The paper is organized as follows. Section 2 provides a concise overview of key components, including PCA-based modeling, the KD fault indicator, multiscale filtering using wavelets, multiscale data representation, multiscale PCA modeling, and the proposed multiscale PCA-KD fault detection strategy. In Section 3, the effectiveness of the fault detection strategy is examined through two case studies: the Distillation Column and the CSTR processes. The section offers in-depth discussions of the outcomes of these case studies. Finally, Section 4 concludes the study and outlines potential directions for future work.

2. Methodology

This section briefly presents the theoretical foundations of wavelet-based multiscale filtering, analyzing data at multiple scales. First, it provides an overview of the PCA modeling background and introduces KD, a statistical technique for anomaly identification in data. Then, it presents the proposed fault detection strategy that integrates multiscale PCA and KD for anomaly data in multivariate data.

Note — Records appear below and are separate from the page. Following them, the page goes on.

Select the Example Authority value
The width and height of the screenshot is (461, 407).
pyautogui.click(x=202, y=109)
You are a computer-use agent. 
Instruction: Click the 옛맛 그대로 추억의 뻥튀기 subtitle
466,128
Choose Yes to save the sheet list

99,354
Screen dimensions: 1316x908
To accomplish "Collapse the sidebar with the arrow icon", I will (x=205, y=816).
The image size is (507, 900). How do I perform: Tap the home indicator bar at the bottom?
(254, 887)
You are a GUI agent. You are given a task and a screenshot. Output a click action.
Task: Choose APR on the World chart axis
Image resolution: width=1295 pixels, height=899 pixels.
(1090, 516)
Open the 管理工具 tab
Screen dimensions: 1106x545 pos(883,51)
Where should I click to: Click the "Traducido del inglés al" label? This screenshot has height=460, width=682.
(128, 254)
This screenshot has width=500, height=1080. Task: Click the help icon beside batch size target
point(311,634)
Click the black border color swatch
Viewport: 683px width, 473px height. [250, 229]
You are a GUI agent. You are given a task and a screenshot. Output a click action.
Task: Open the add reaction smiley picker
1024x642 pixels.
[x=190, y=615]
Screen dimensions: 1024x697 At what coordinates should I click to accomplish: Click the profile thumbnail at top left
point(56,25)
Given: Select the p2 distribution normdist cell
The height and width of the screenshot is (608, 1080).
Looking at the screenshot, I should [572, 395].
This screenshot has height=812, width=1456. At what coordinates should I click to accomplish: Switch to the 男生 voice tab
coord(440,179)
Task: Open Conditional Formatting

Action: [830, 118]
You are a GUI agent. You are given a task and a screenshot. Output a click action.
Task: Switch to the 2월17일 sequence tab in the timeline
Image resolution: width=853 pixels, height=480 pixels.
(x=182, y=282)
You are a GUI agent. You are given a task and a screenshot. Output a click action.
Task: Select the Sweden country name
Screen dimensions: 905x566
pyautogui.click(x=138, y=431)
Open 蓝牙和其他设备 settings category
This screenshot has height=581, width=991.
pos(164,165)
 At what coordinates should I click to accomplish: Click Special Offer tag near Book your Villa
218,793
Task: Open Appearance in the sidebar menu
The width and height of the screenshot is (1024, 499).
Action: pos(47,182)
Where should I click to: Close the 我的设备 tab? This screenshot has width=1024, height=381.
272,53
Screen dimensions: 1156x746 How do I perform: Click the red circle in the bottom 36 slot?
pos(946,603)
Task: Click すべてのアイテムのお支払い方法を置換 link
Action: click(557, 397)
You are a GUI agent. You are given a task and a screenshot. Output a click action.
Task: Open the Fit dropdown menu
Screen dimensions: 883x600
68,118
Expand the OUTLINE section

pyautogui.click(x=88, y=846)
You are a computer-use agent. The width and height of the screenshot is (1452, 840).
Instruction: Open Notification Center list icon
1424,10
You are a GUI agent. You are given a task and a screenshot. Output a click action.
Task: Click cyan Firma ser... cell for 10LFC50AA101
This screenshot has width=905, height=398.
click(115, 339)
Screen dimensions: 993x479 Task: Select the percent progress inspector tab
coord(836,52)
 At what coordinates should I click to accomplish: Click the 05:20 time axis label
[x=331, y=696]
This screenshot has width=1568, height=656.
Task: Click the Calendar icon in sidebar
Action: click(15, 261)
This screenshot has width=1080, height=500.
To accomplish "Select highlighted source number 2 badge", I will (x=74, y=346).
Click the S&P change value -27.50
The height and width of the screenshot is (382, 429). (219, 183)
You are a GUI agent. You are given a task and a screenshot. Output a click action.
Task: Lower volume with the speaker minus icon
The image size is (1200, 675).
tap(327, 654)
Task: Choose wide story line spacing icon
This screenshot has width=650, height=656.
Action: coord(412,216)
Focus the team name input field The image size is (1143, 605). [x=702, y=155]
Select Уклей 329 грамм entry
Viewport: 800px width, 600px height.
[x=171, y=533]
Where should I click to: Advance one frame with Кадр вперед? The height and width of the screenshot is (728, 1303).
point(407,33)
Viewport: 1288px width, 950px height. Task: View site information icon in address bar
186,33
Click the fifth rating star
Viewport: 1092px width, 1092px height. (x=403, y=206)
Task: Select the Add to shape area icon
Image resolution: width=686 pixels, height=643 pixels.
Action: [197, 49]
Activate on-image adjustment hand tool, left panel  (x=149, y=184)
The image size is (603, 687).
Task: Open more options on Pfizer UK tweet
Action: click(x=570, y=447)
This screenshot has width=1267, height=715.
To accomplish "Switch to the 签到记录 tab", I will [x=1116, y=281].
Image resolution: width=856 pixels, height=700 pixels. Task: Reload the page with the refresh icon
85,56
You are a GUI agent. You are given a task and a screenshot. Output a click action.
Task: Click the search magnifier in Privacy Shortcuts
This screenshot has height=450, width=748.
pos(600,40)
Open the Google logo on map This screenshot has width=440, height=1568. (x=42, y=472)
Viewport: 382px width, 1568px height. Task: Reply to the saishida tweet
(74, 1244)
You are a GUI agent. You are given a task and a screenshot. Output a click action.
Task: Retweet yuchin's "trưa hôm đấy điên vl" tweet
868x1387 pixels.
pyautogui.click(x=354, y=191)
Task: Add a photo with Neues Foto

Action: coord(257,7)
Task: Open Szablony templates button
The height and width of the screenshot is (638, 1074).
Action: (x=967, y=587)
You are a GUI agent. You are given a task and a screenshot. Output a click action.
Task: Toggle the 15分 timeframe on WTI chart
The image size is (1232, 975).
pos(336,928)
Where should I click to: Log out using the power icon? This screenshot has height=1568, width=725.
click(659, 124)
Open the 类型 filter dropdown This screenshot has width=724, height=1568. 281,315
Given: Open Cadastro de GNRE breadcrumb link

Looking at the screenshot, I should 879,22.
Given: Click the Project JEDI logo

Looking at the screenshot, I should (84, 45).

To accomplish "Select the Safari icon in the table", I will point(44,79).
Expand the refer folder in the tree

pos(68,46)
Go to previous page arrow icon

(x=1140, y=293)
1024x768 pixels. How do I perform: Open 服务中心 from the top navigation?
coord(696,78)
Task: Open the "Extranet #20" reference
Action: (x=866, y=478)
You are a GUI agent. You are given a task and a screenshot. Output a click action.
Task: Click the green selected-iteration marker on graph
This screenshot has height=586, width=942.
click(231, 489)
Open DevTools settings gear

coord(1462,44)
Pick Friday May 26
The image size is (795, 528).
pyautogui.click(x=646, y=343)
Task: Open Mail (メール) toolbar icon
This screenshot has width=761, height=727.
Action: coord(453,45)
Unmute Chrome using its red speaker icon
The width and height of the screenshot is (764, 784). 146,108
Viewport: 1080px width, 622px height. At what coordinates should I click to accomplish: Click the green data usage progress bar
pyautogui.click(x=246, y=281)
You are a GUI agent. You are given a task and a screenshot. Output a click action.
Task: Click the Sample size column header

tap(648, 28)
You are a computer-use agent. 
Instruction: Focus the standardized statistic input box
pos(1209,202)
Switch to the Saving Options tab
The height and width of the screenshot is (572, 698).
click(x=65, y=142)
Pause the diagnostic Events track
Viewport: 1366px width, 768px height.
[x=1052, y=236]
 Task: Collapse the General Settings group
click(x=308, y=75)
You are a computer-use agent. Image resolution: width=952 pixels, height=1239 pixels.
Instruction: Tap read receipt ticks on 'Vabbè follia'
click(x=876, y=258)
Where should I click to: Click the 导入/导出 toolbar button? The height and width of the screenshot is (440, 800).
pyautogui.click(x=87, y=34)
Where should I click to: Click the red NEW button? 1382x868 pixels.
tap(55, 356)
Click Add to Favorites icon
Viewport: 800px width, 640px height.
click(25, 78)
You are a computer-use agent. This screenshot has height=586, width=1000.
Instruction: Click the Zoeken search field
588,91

2.1. Modeling Based on PCA

PCA is a widely recognized data-driven technique designed to address the challenge of reducing the dimensionality of intricate datasets while preserving the crucial variations inherent in the original data [37]. At its core, PCA transforms data from a high-dimensional space into a lower-dimensional subspace, aiming to retain the maximum variance in the dataset [38]. Mathematically, considering a dataset $\mathbf{X}\in {\mathbb{R}}^{n\times m}$, the formulation of the PCA model is expressed as follows [37,39]:

$$\mathbf{X}={\mathbf{TP}}^{\mathbf{T}},$$

(1)

where, $\mathbf{T}=[{\mathbf{t}}_{\mathbf{1}},{\mathbf{t}}_{\mathbf{2}}\dots {\mathbf{t}}_{\mathbf{d}}]$ and $\mathbf{P}=[{\mathbf{p}}_{\mathbf{1}},{\mathbf{p}}_{\mathbf{2}}\dots {\mathbf{p}}_{\mathbf{d}}]$ represent the score and loading matrices, respectively, associated with the covariance of $\mathbf{X}$. This relationship is expressed as follows:

$$\mathbf{\Sigma }={\displaystyle \frac{{\mathbf{X}}^{\mathbf{T}}\mathbf{X}}{\mathit{n}-1}}=\mathbf{P}\Lambda ,{\mathbf{P}}^T,$$

(2)

where $\Lambda =\mathrm{diag}({\lambda }_1,{\lambda }_2,\dots ,{\lambda }_m)$ is a diagonal matrix containing the eigenvalues of $\mathbf{\Sigma }$ arranged in descending order. These eigenvalues correspond to Principal Components (PCs), which are the transformed axes capturing the major directions of variability in the dataset. Larger eigenvalues associated with these PCs contain valuable information, representing the dominant patterns and structures within the data. On the other hand, smaller eigenvalues correspond to less significant components that primarily contribute to noise or less relevant variations. The selection of important PCs is a pivotal step in PCA as it determines the subset of components that effectively captures the maximum variance within the dataset. To aid in selecting the optimal number of PCs, the Cumulative Percentage Variance (CPV) method is employed [40]. This method involves calculating the cumulative percentage of total variance explained by each PC as the number of components increases. By setting a threshold, often based on a predetermined percentage (e.g., 95% of the total variance), the CPV method helps identify the minimal number of PCs needed to retain a significant portion of the dataset’s variability. This ensures a balance between dimensionality reduction and retaining essential information, making the CPV method a valuable tool in determining the optimal configuration for PCA in a given dataset. CPV method is computed as follows:

$$CPV\left(p\right)={\displaystyle \frac{{\sum }_{i=1}^p{\theta }_i}{{\sum }_{i=1}^m{\theta }_i}}\ast 100,$$

(3)

where p represents the number of retained components, ${\theta }_i$ denotes the eigenvalues of the principal components, and m is the total number of principal components available. Once the optimum PCs are determined, the PCA model can be represented as a sum of approximated matrix ${\widehat{\mathbf{X}}}_{\mathbf{sc}}$ obtained by using the retained components and a residual matrix F apturing the information discarded during dimensionality reduction.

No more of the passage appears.